Point-E was trained thanks to the deep learning by relying on many text/image pairs to associate words with visual concepts – which is quite smart since there are so many more – and then on image/3D model pairs, in order to learn to translate data. A real innovation! And as much to say that the generation of 3D image in a few minutes could interest many sectors.
Point-E: weaknesses to correct and limits to set
Revolutionary as it is, Point-E is far from perfect. Indeed, while point clouds are easy to synthesize, they do not capture the shape or texture of the object. In order to circumvent this limitation, artificial intelligence is trained to convert point clouds into a mesh – a geometric data structure that represents the vertices, edges and faces defining the object using a set of polygons. But the AI isn’t quite there yet and sometimes it misses some parts of the 3D model.

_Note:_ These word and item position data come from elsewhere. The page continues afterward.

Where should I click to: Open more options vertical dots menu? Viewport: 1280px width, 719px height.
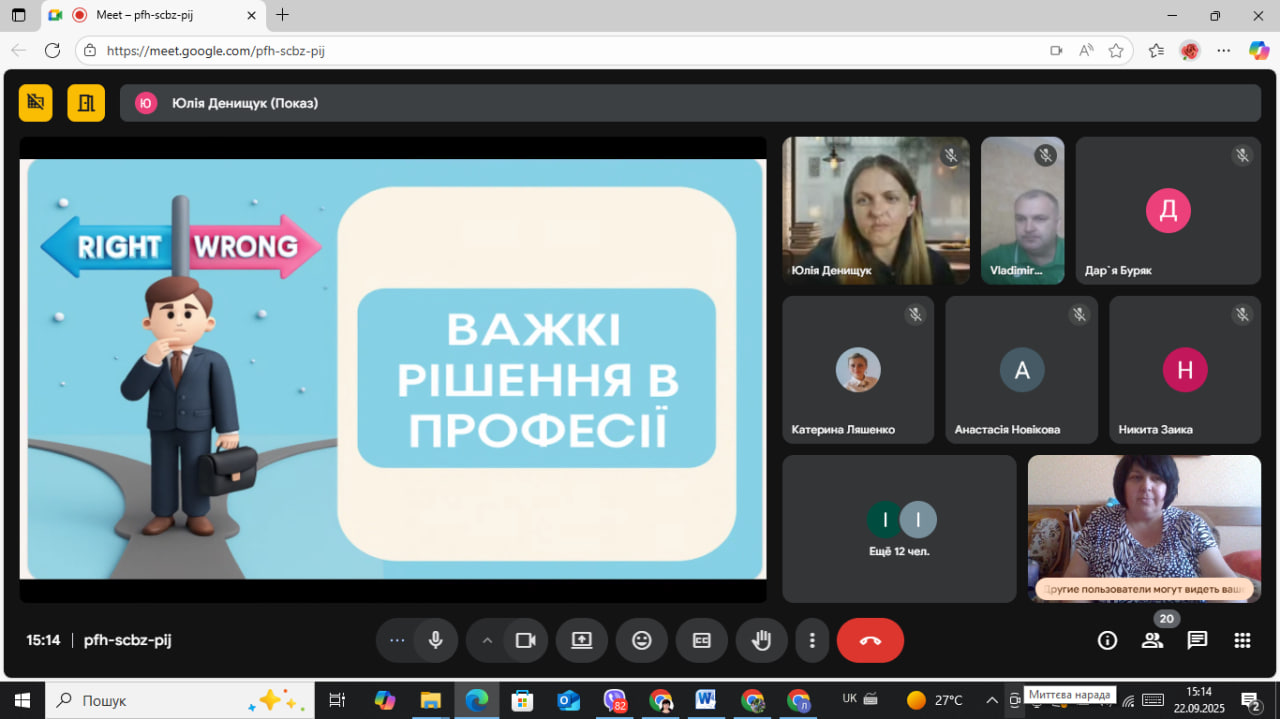813,640
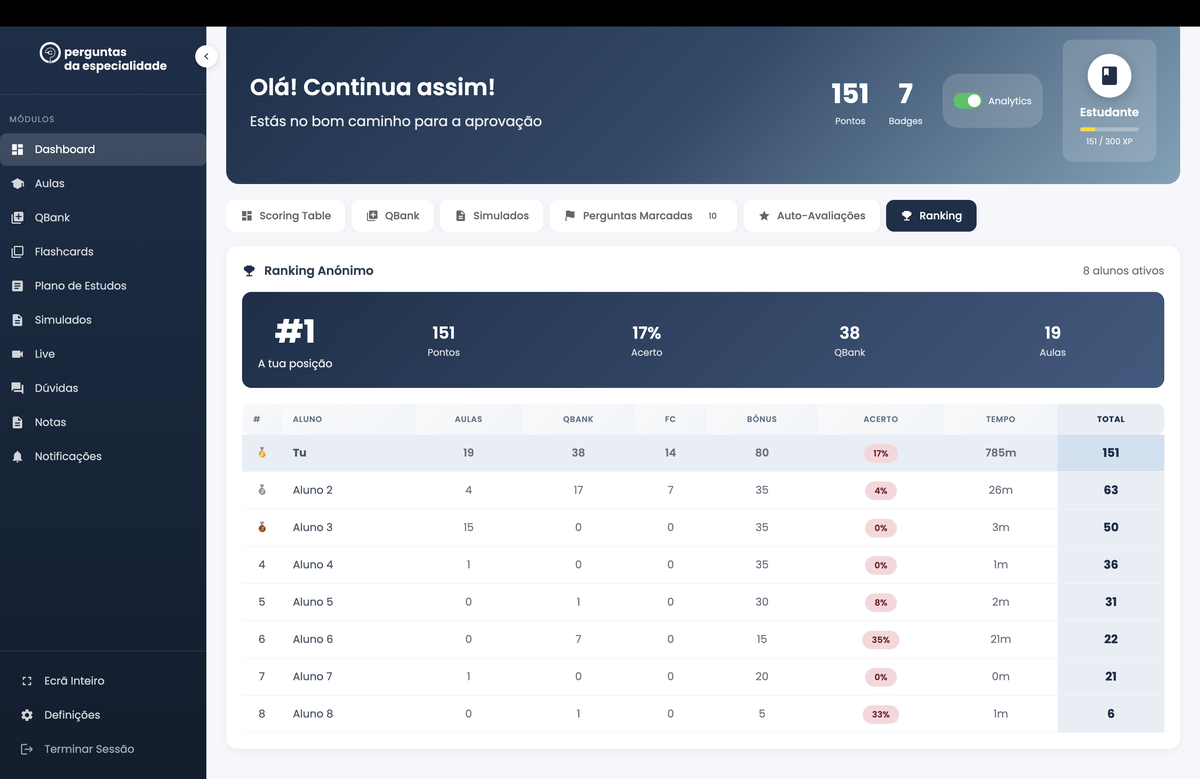The image size is (1200, 779).
Task: Open Plano de Estudos in sidebar
Action: pos(80,286)
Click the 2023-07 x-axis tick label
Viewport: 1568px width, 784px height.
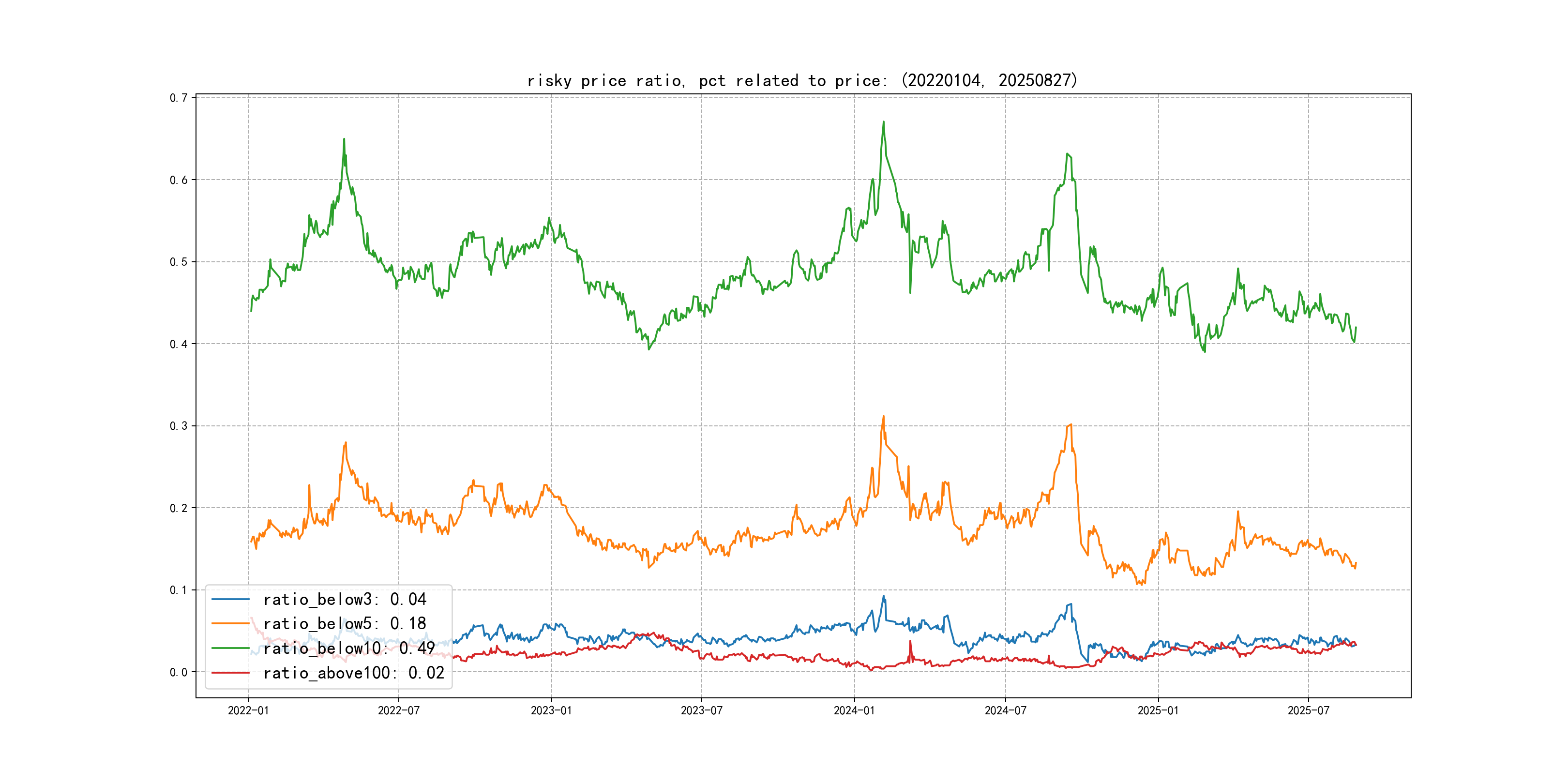tap(701, 711)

Another problem with its use: the 3D images generated by Point-E can make it possible to manufacture very real objects with a 3D printer. If this offers many possibilities, drifts are possible, such as the manufacture of weapons, which would then become easily accessible to the general public.

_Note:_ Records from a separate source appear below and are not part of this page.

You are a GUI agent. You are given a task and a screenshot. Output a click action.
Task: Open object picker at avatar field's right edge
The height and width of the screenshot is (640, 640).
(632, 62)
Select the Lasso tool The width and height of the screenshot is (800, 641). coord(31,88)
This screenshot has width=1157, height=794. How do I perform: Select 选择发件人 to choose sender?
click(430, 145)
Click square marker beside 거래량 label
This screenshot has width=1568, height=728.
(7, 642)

The possibilities offered by Point-E should be of interest to many sectors, since 3D models are widely used in film, television, interior design, architecture and industry – for the creation of vehicles, appliances or structures for example. OpenAI hopes its AI “could serve as a starting point for further work in the field of 3D synthesis”. But the company is not the only one on the spot. Earlier in the year, Google unveiled DreamFusion, while Epic Games designed an application to generate a 3D object using photos taken with a smartphone.